Among the cast of characters in this story, Martha stands out as the one who seems to hold on to a glimmer of hope. She confesses her belief in “the resurrection at the last day.” She even confesses her belief in Jesus as the Savior of the world. But all of this only compounds her grief, because even her expectations are clouded by the shadow of death. Like her sister Mary, she complains . . .
“Lord if you had been here, my brother would not have died.”
The disciples, Mary and Martha, the crowd: their focus is uniformly on DEATH. It is the valley of dry bones all over again.
Martha is right about one thing.
“Lord, by now there will be an odor, for he has been dead four days.”
Death does have a way of stinking up the place, of casting a long shadow over the hopes and expectations of a people.
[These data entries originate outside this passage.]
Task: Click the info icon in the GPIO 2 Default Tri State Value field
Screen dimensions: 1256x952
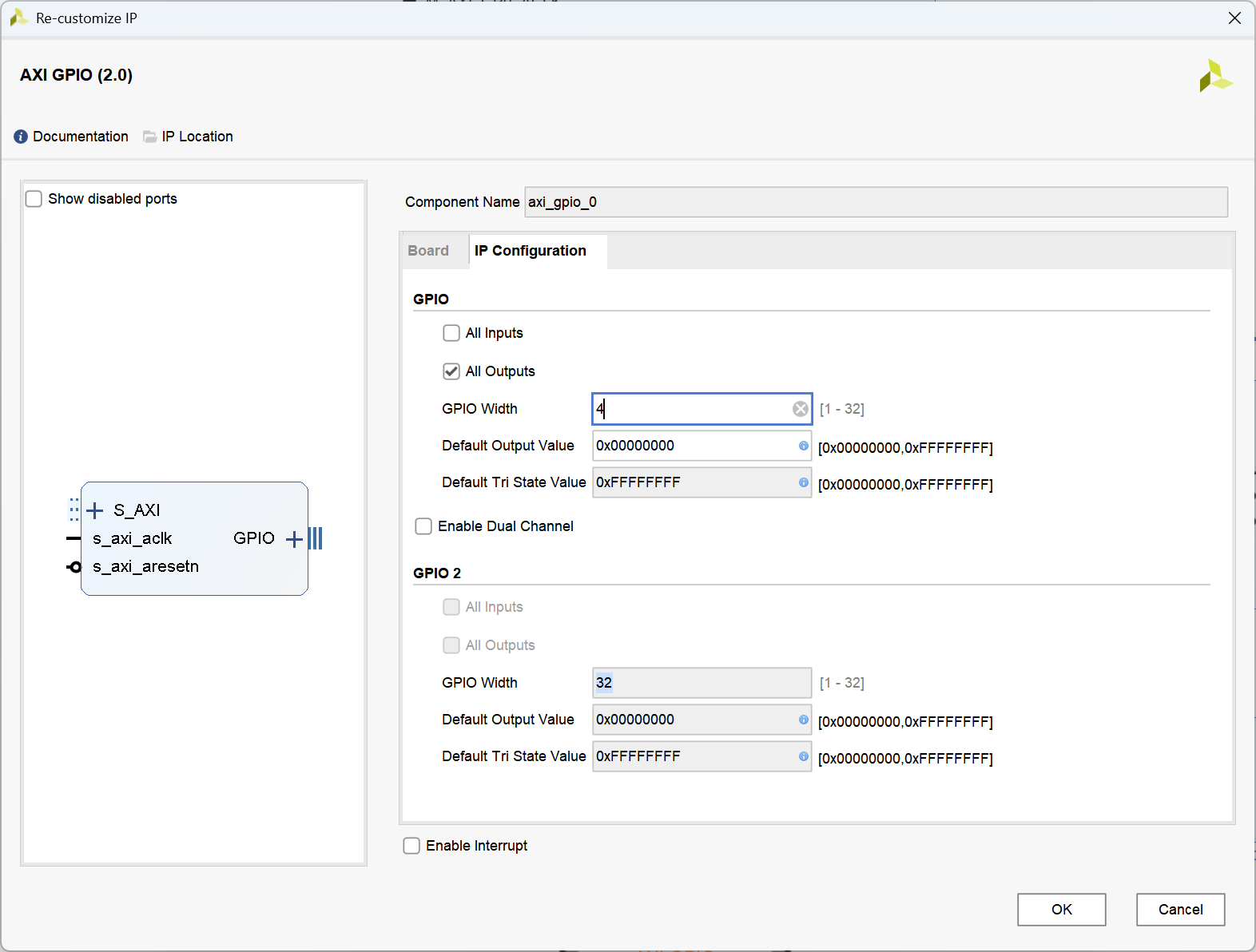Action: (x=803, y=756)

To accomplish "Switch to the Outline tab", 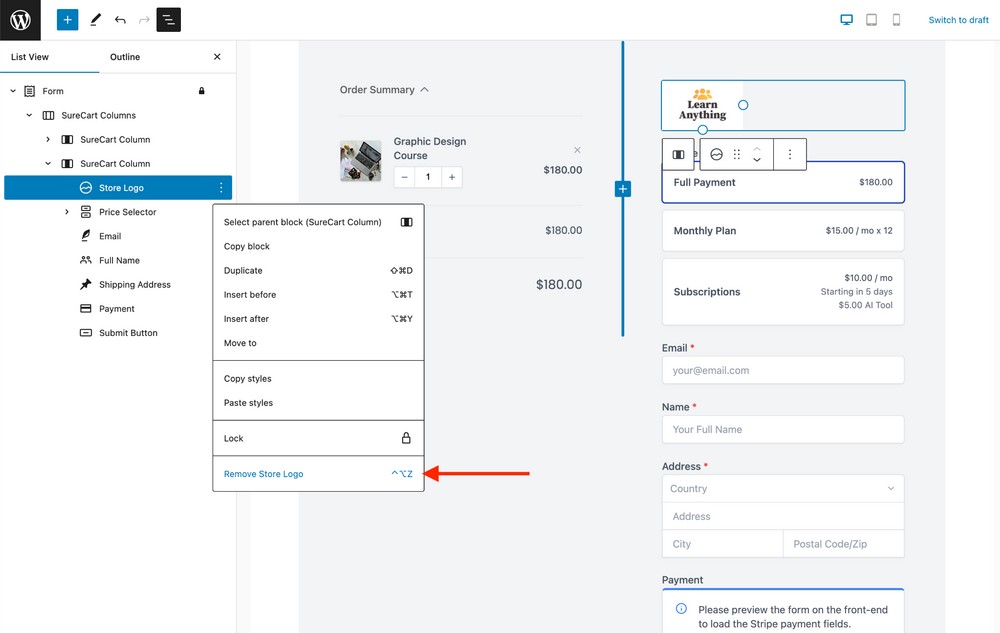I will pos(125,57).
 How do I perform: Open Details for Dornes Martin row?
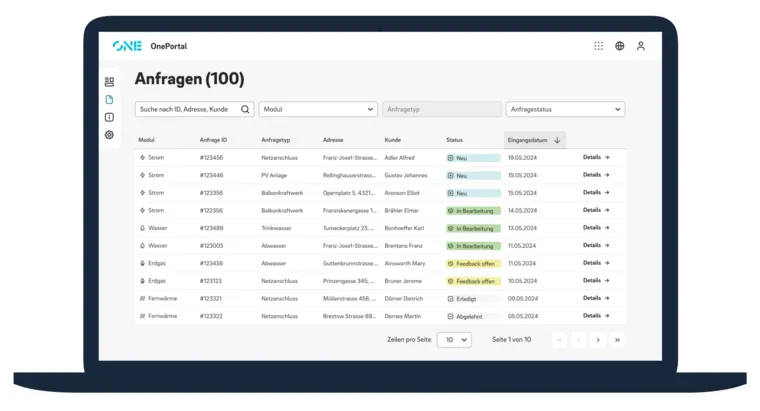coord(596,315)

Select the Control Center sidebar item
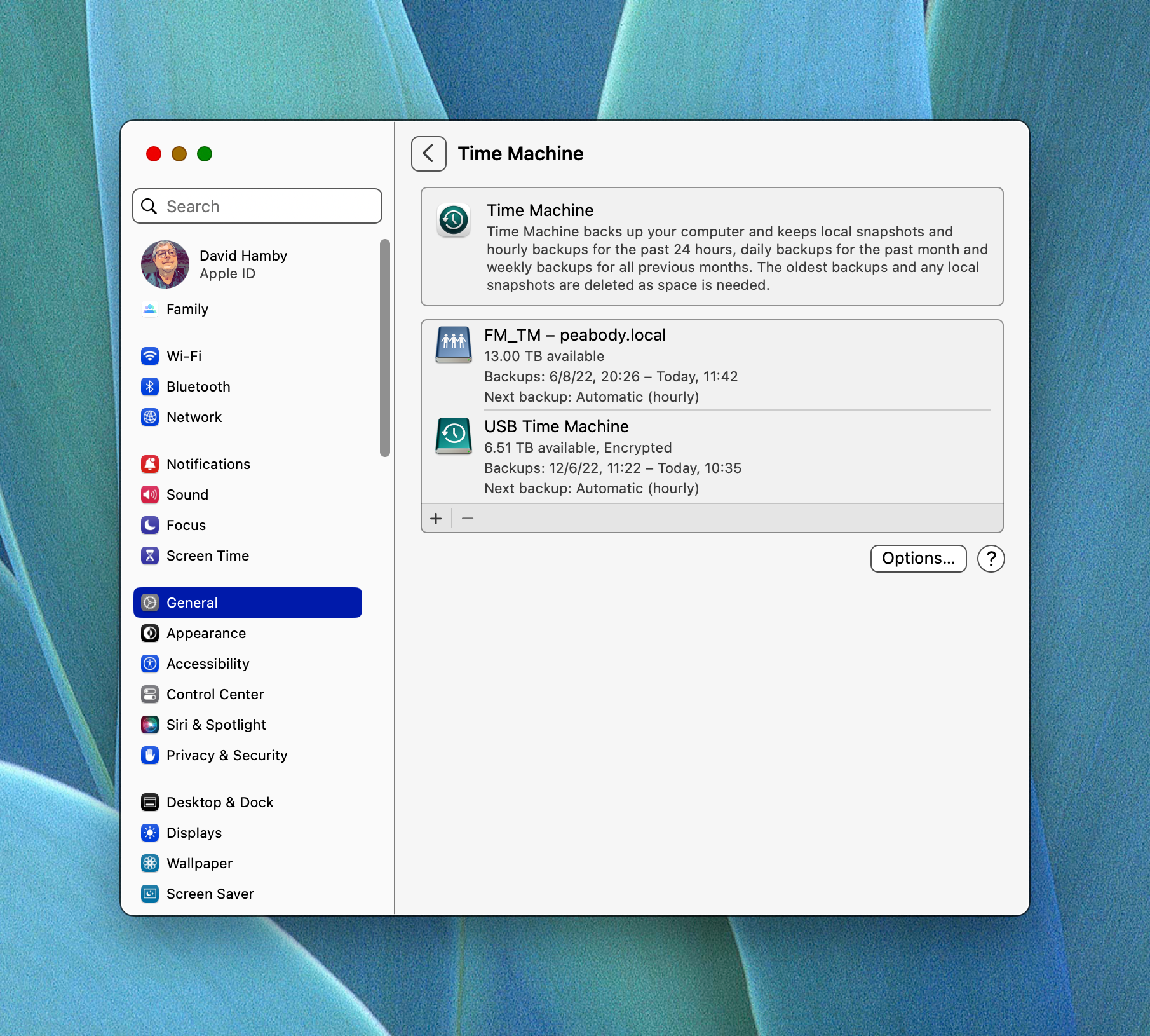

Death has a way of closing their eyes in blindness, of shutting them off in a cold, dark, smelly tomb.
But against this dark backdrop, the light of the world is about to shine. When Jesus says to Martha, “I am the resurrection and the life,” he means it literally. “You believe in the resurrection on the last day? Woman, you are looking at the resurrection. Open your eyes and behold the living end!”
In Jesus, the end has come, but life goes on.
“Did I not tell you that if you believed you would see the glory of God?”
“Did I not tell you a time was coming when the dead would hear my voice and come out of their tombs?”
“Did I not tell you that everyone who believes in me has eternal life and I will raise them up on the last day?”
“Did I not tell you I am the good shepherd, that I call my own by name and lead them out?”
“Lazarus, come out!”
This is a pivotal moment in John’s Gospel. Here begins the unfolding of the mystery of God’s redemptive plan, seen thus far in tiny glimpses through the signs Jesus has performed, but only revealed fully and completely in Jesus himself. Here is the turning point, the radical re-orientation, whereby we begin to understand that Christ draws us to himself not by what he does, but by who he is: the Bread of Life, the light of the world, the good shepherd, the resurrection and the life.